Your task - Copying rule for the data below: take the line containing "752x610 pixels." and every line after it to the end, exactly, and drop all pictures.

**** Supplied material

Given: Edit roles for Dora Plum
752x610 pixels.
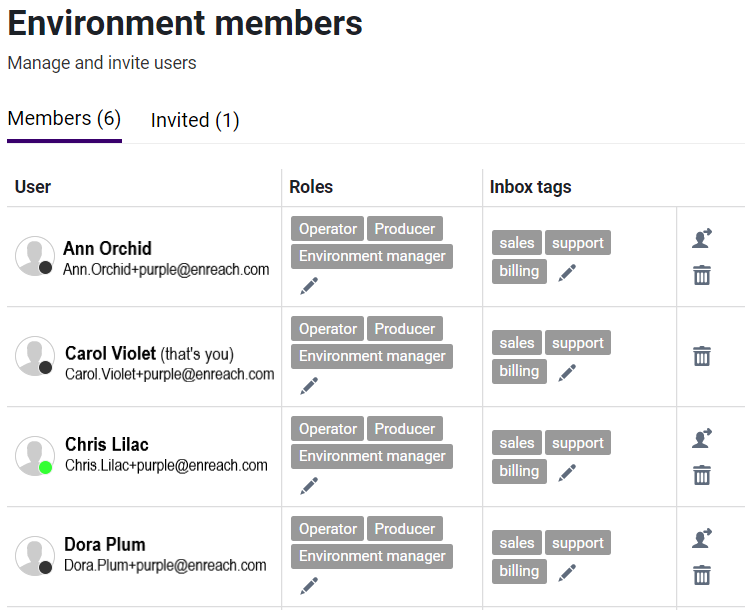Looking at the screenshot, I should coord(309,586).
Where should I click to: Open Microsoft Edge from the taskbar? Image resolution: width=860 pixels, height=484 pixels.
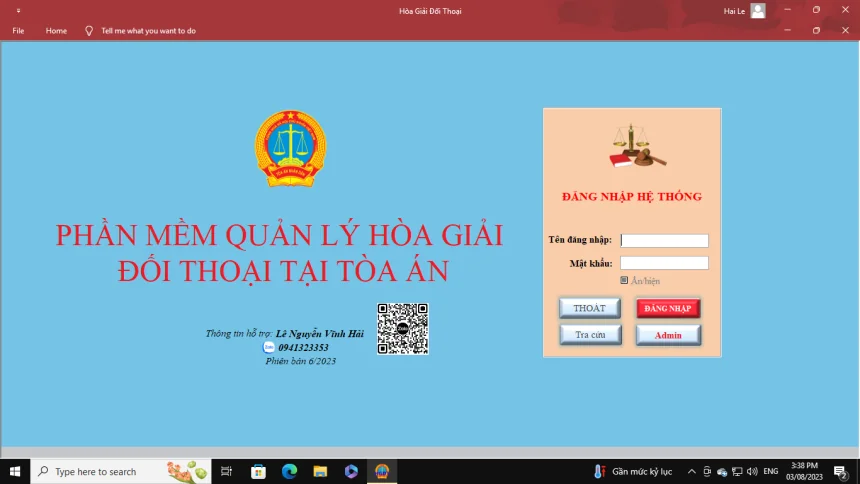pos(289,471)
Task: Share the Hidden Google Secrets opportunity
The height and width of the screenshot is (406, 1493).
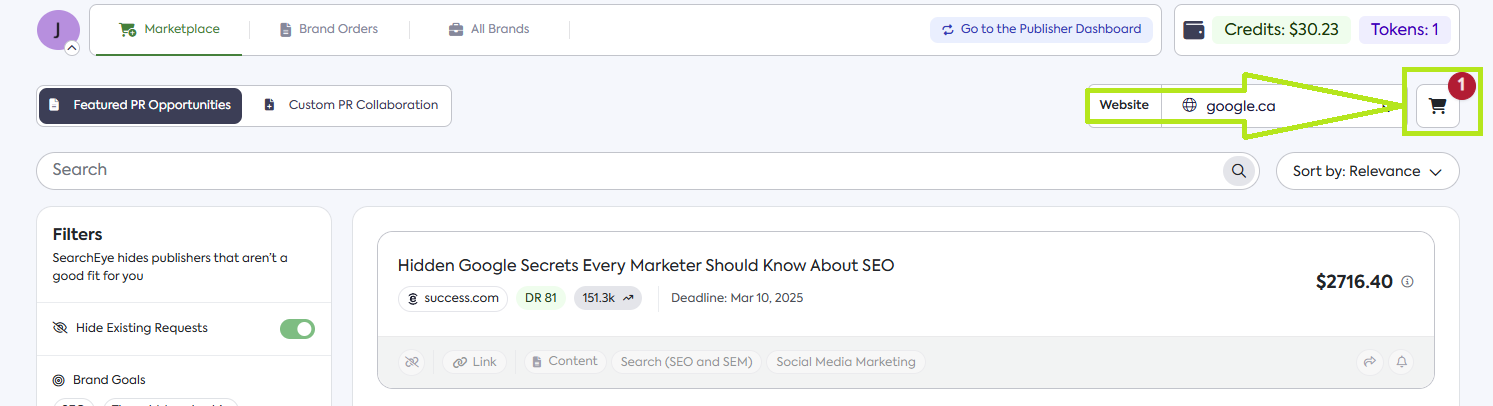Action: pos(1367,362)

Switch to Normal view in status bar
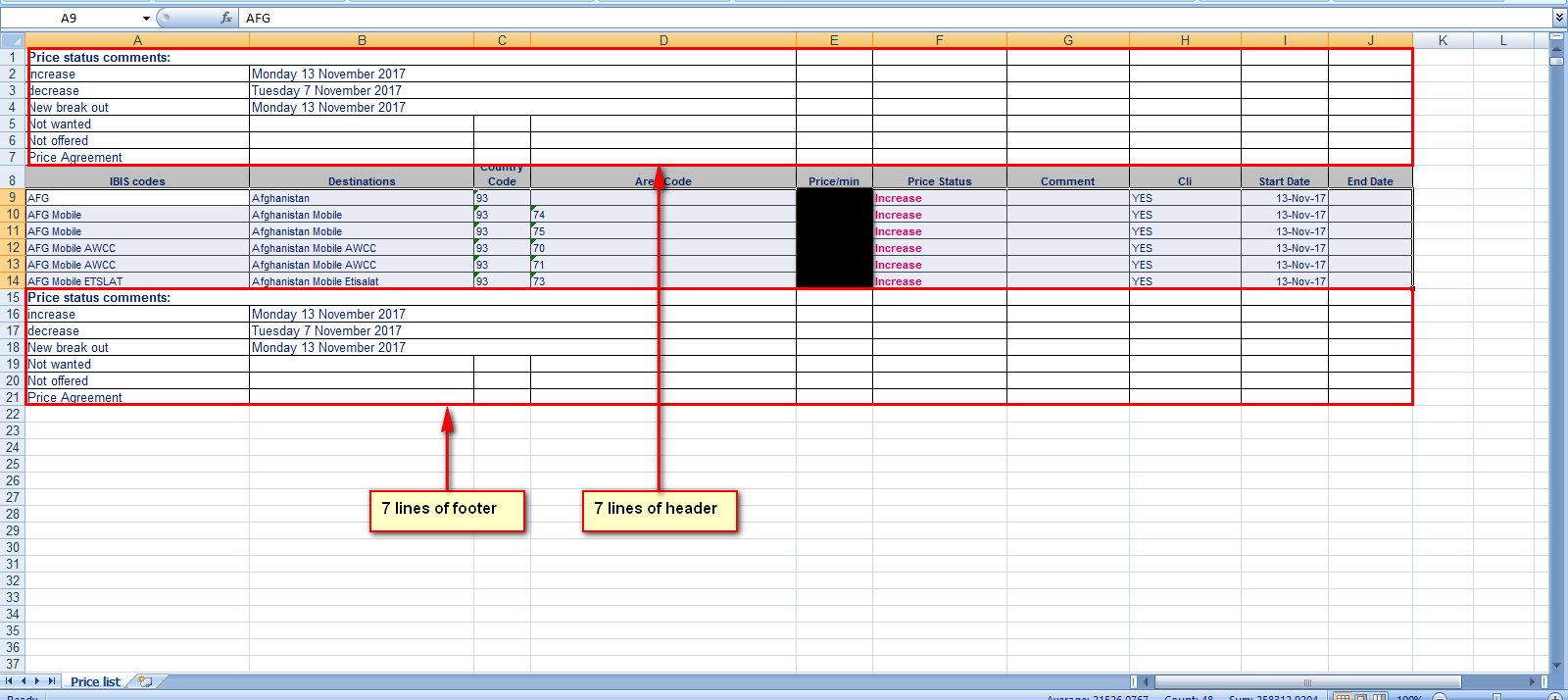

********

Solution below -
752x610 pixels.
Looking at the screenshot, I should coord(309,586).
Where should I click to: Open Microsoft Edge from the taskbar? Image resolution: width=860 pixels, height=484 pixels.
pos(289,471)
Task: Share the Hidden Google Secrets opportunity
The height and width of the screenshot is (406, 1493).
Action: pos(1367,362)

Switch to Normal view in status bar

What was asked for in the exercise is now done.